Provided material START

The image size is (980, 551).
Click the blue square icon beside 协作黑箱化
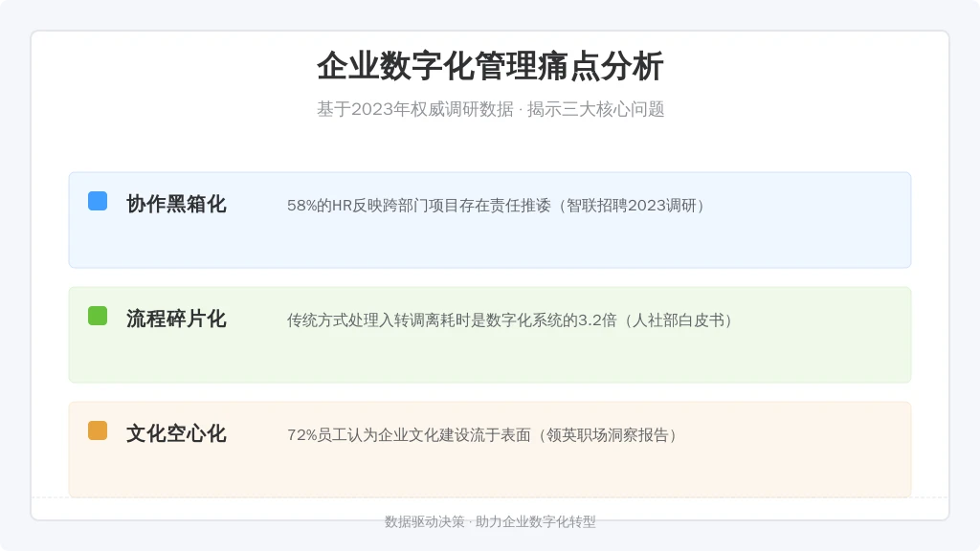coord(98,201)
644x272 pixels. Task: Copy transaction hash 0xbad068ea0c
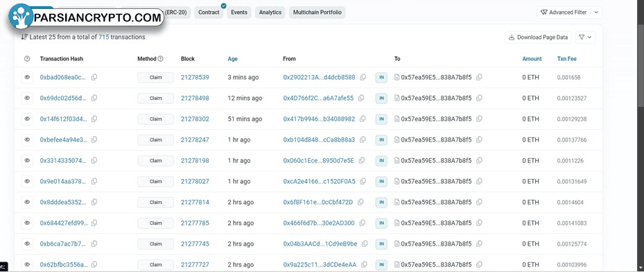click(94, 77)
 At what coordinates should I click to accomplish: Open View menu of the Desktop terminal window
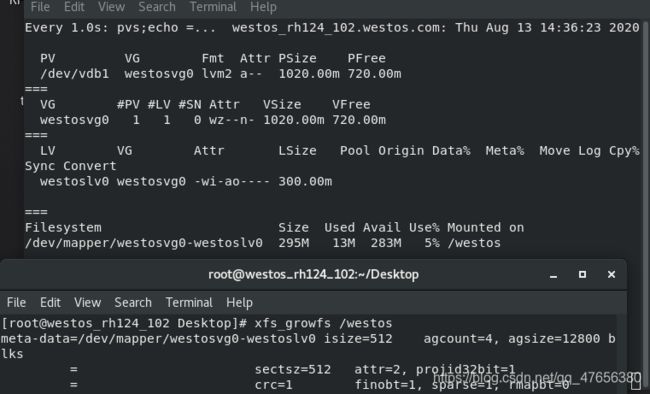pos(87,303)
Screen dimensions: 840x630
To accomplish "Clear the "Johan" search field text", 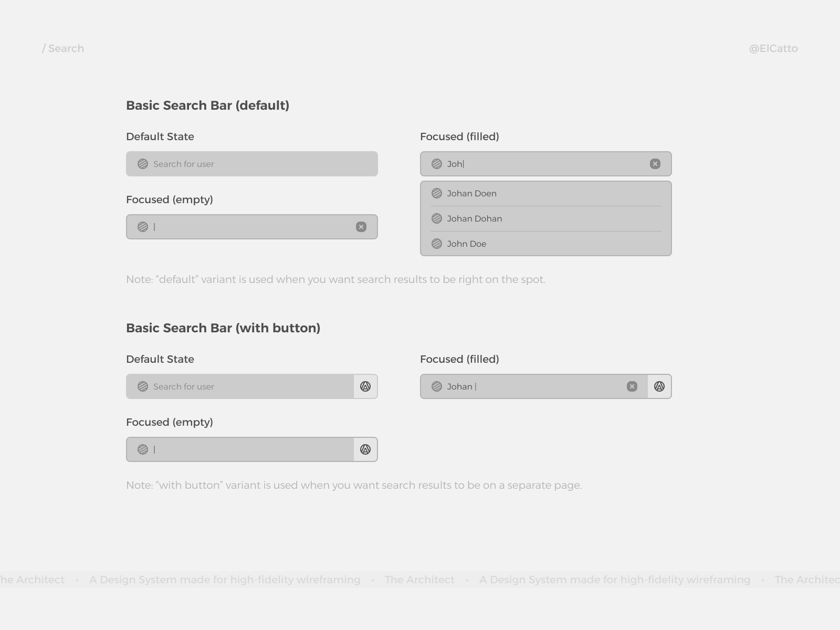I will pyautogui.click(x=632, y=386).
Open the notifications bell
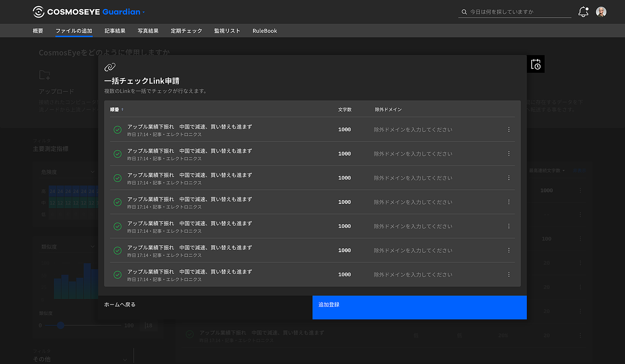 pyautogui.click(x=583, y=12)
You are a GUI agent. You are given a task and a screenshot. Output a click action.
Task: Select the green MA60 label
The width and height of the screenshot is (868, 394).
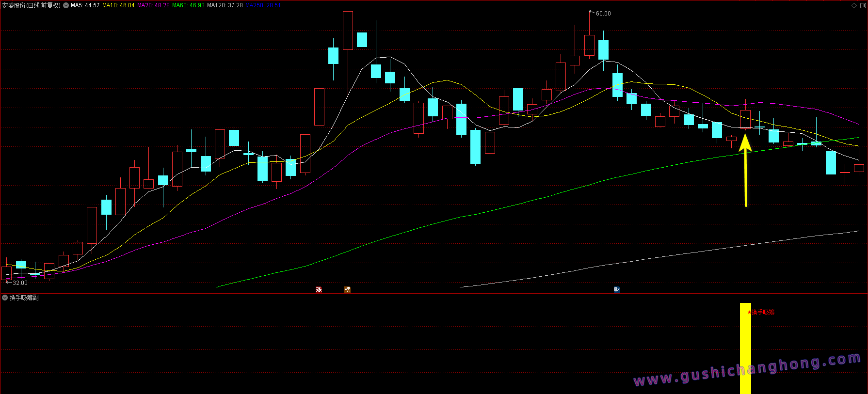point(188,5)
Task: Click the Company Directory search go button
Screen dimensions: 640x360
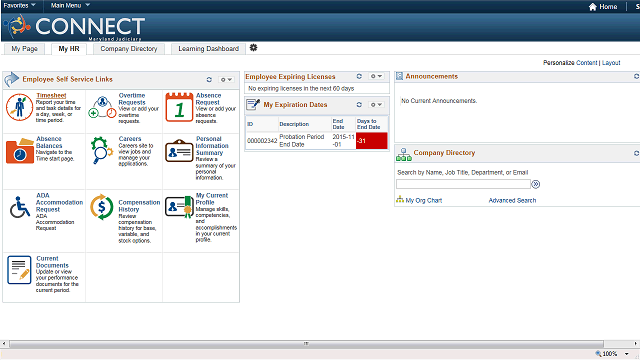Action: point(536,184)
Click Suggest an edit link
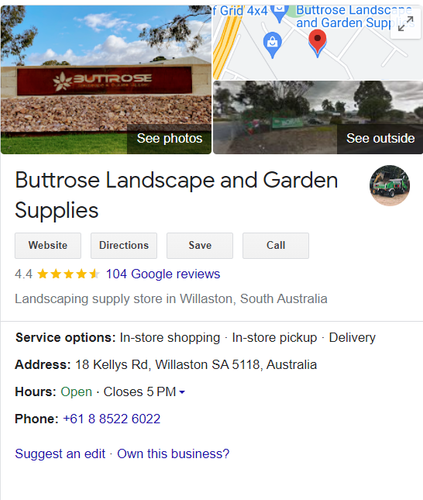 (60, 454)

Provided material END
Provided material START

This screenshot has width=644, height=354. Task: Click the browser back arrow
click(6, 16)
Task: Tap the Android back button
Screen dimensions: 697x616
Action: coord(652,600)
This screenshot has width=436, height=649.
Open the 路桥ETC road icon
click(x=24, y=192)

Provided material END
Provided material START

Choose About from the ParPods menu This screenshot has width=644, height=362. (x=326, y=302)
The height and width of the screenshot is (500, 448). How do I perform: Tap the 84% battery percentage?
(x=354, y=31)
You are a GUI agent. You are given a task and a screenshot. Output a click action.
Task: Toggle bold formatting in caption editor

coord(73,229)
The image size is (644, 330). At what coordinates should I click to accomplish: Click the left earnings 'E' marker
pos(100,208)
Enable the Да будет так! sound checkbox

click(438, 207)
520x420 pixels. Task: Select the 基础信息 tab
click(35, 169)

Provided material END

• [Task directions]
Each line above where the word "button" occurs should be returned in full.

• [Your solution]
Task: Click the Company Directory search go button
Task: Tap the Android back button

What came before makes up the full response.